(Dados para localizar palavras e elementos)
↓
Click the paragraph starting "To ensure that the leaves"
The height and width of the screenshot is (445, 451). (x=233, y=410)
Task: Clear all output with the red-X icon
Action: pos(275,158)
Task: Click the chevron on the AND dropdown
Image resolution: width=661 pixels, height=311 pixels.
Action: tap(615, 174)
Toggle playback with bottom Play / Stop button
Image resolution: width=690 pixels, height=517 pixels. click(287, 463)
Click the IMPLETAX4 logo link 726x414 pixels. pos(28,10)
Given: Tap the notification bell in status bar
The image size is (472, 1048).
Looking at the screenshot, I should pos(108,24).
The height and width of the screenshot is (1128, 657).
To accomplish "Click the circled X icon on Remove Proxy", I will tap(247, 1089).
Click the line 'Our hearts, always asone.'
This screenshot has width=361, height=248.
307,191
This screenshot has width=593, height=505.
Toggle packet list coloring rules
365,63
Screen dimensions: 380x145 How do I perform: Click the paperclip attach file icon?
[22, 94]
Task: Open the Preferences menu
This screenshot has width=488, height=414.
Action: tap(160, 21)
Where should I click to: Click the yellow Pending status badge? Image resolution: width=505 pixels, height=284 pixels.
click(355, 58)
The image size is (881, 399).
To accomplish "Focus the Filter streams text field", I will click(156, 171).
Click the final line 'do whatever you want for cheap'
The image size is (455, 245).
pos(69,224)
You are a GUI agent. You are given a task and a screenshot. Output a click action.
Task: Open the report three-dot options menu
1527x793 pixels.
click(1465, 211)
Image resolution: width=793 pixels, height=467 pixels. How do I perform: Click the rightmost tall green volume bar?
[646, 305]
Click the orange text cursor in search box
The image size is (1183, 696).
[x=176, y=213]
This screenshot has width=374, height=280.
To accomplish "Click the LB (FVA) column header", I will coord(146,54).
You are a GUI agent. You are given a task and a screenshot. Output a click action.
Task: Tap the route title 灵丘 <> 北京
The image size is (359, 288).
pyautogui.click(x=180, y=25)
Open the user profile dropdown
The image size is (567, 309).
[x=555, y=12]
↑
→ Objetivo: Nas linhas que vão do início dos dados até a linha que contém "Action: pos(275,158)", inclusive, altere "paragraph" para "heading". Reproduza somente essas linhas, sem nenhuma outra mudança.

→ Solução:
Click the heading starting "To ensure that the leaves"
The height and width of the screenshot is (445, 451). (x=233, y=410)
Task: Clear all output with the red-X icon
Action: pos(275,158)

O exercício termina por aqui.